* Action item:
Word for word, restate the lines from the one containing "Click the 适用范围/预期用途 intended use text" through the last line of the material, and include no pictures.

* Input data:
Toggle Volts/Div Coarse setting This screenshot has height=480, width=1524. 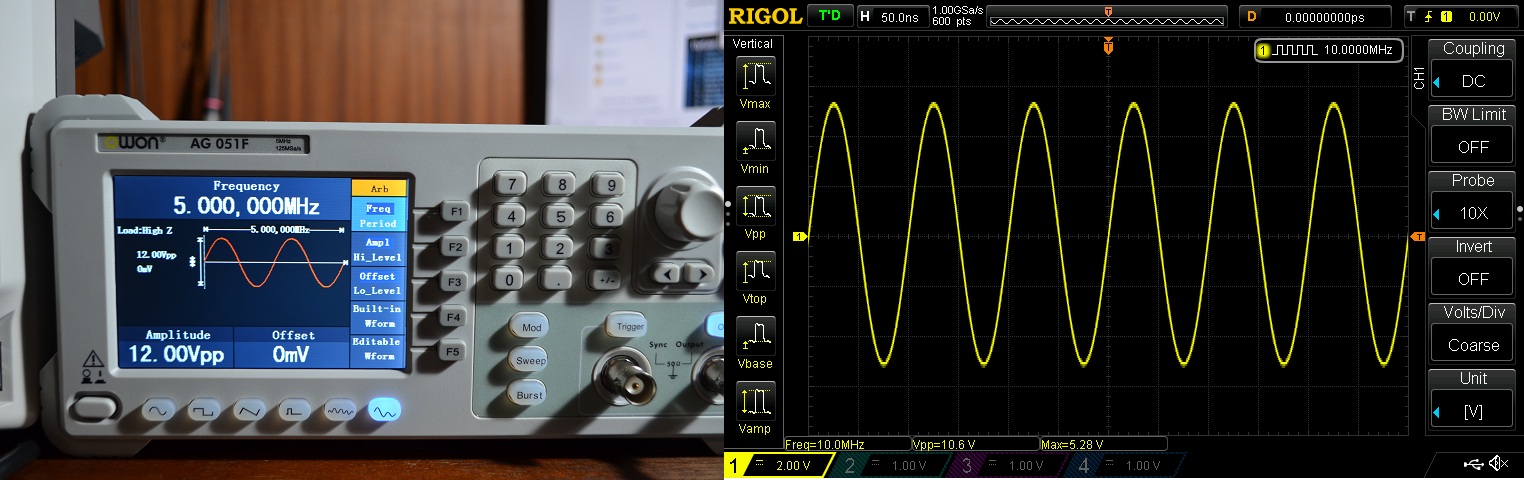(1473, 344)
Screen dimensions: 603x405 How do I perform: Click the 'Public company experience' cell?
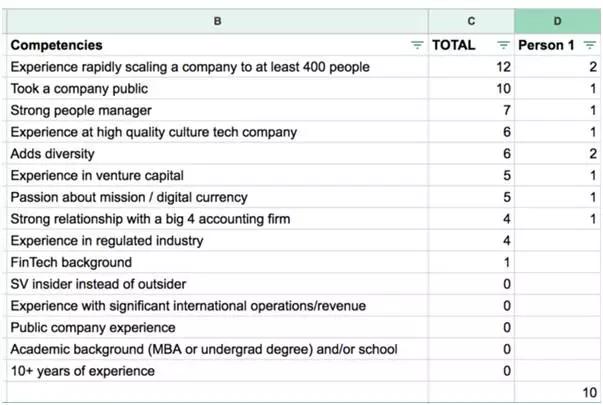(93, 327)
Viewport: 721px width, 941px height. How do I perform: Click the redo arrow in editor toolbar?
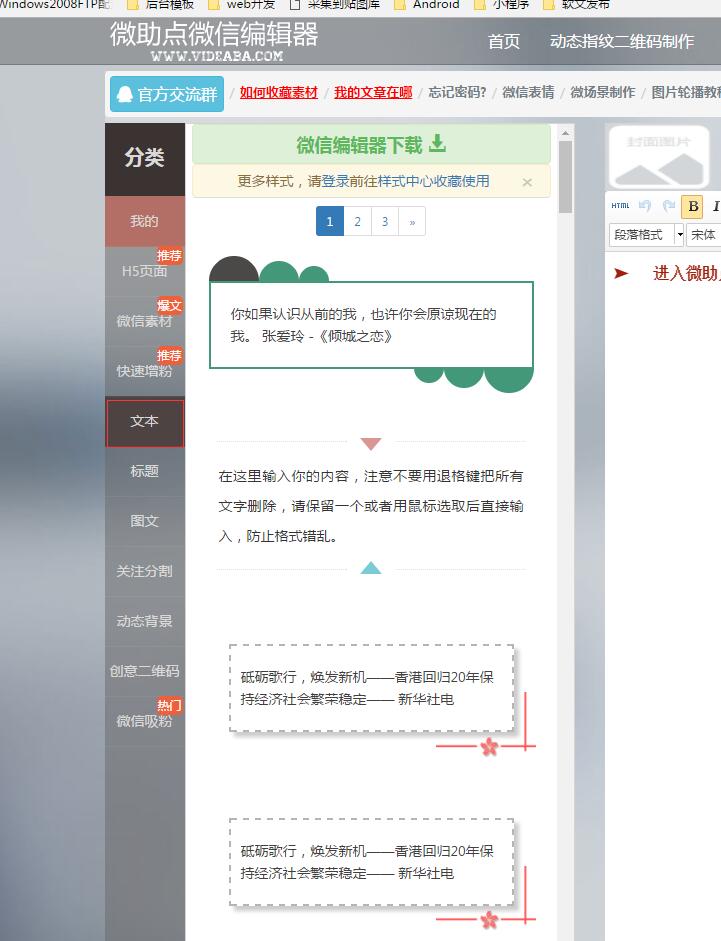coord(669,206)
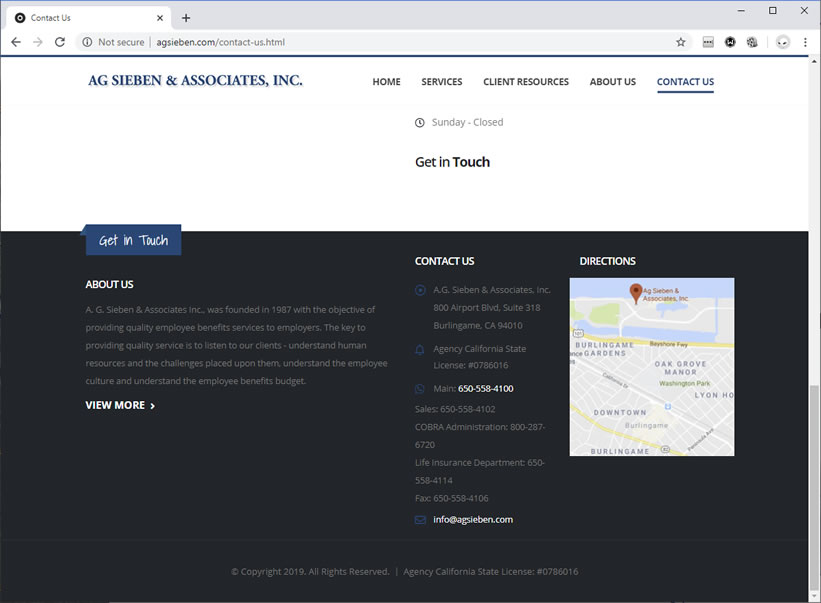Open a new tab with the plus button
The image size is (821, 603).
186,18
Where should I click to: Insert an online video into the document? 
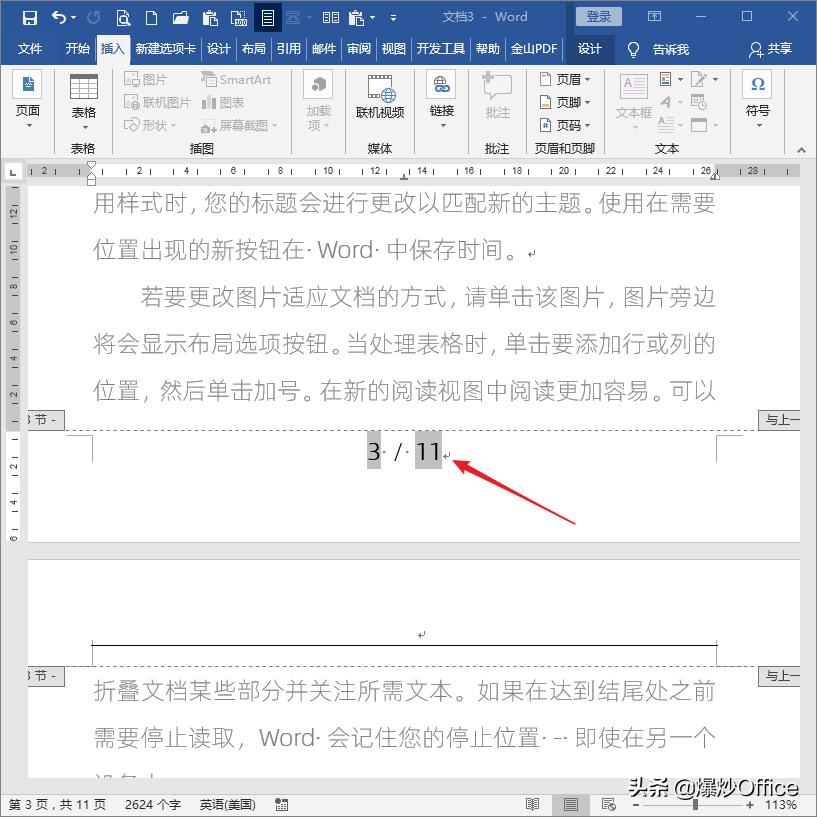(380, 100)

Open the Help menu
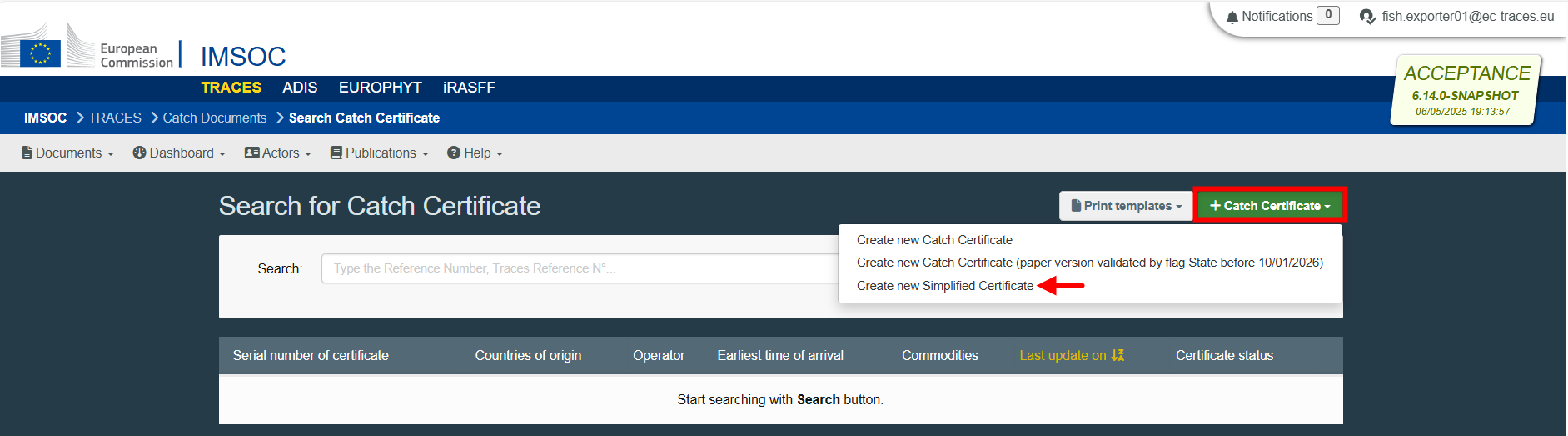(x=475, y=153)
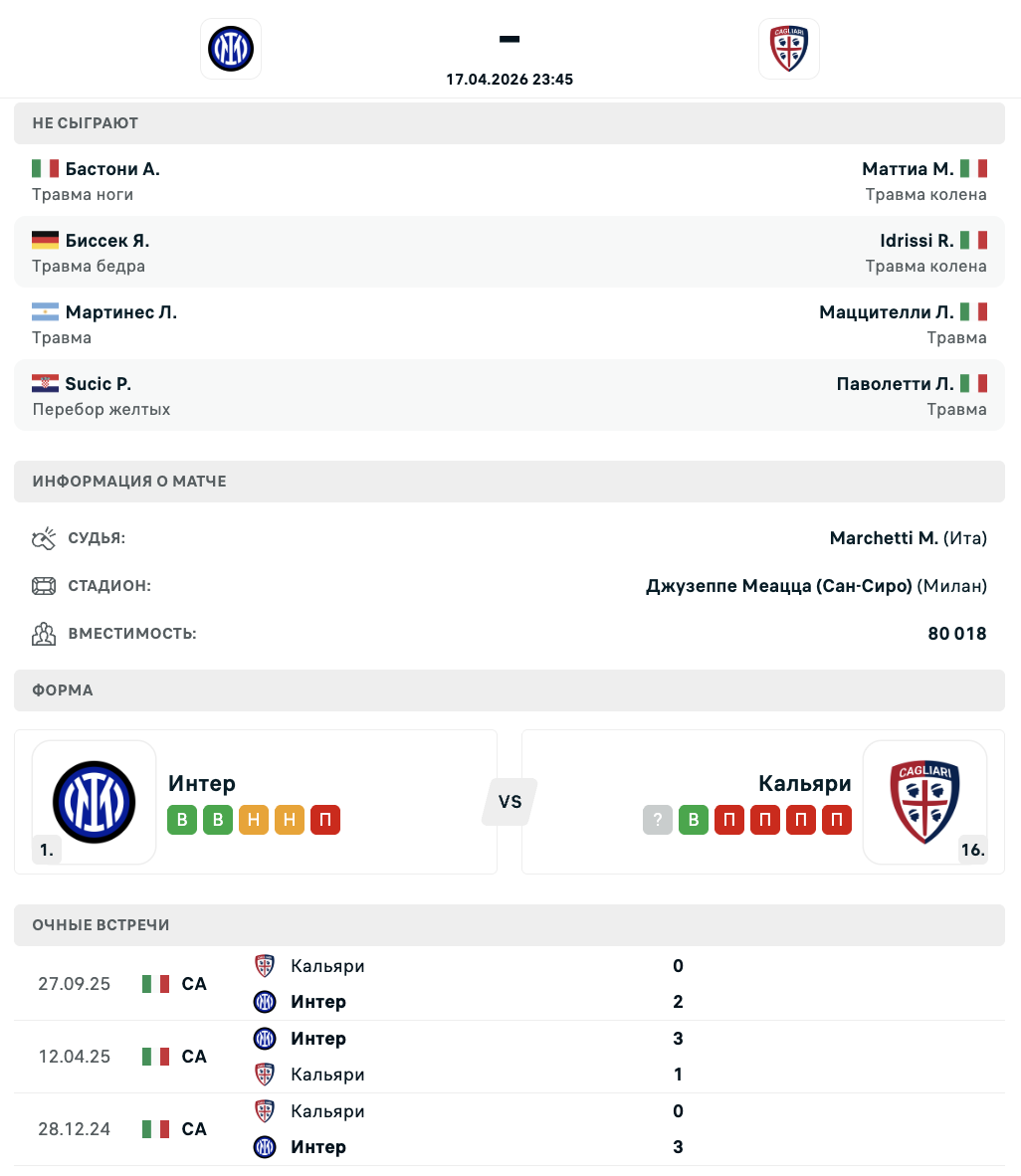This screenshot has height=1176, width=1021.
Task: Open the 12.04.25 head-to-head match
Action: 510,1057
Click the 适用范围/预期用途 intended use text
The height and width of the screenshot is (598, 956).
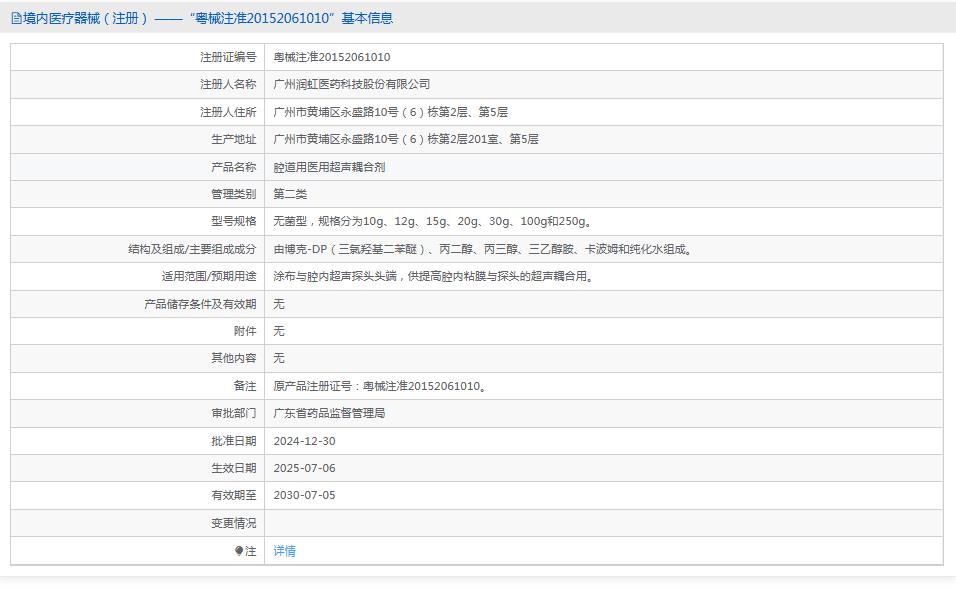pos(434,276)
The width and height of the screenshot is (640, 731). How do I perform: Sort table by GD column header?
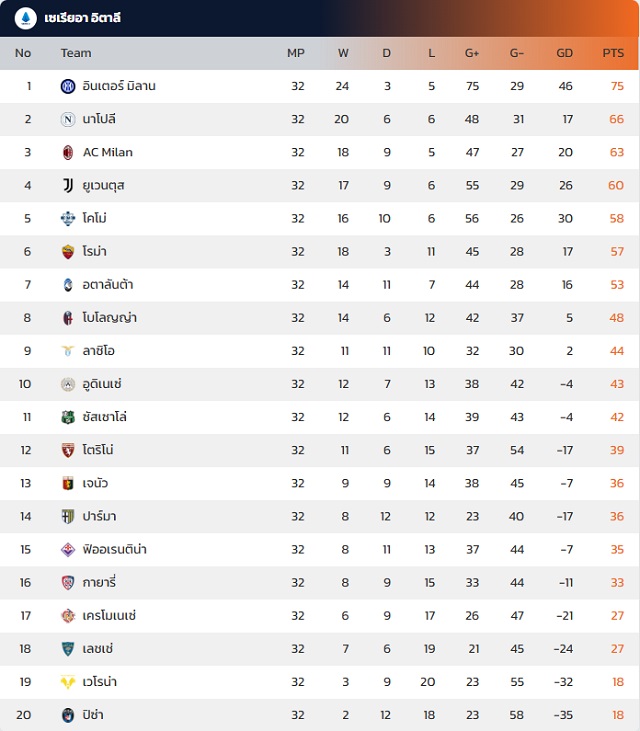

* Answer to the problem:
Click the 适用范围/预期用途 intended use text
The height and width of the screenshot is (598, 956).
pos(434,276)
The width and height of the screenshot is (640, 731). How do I perform: Sort table by GD column header?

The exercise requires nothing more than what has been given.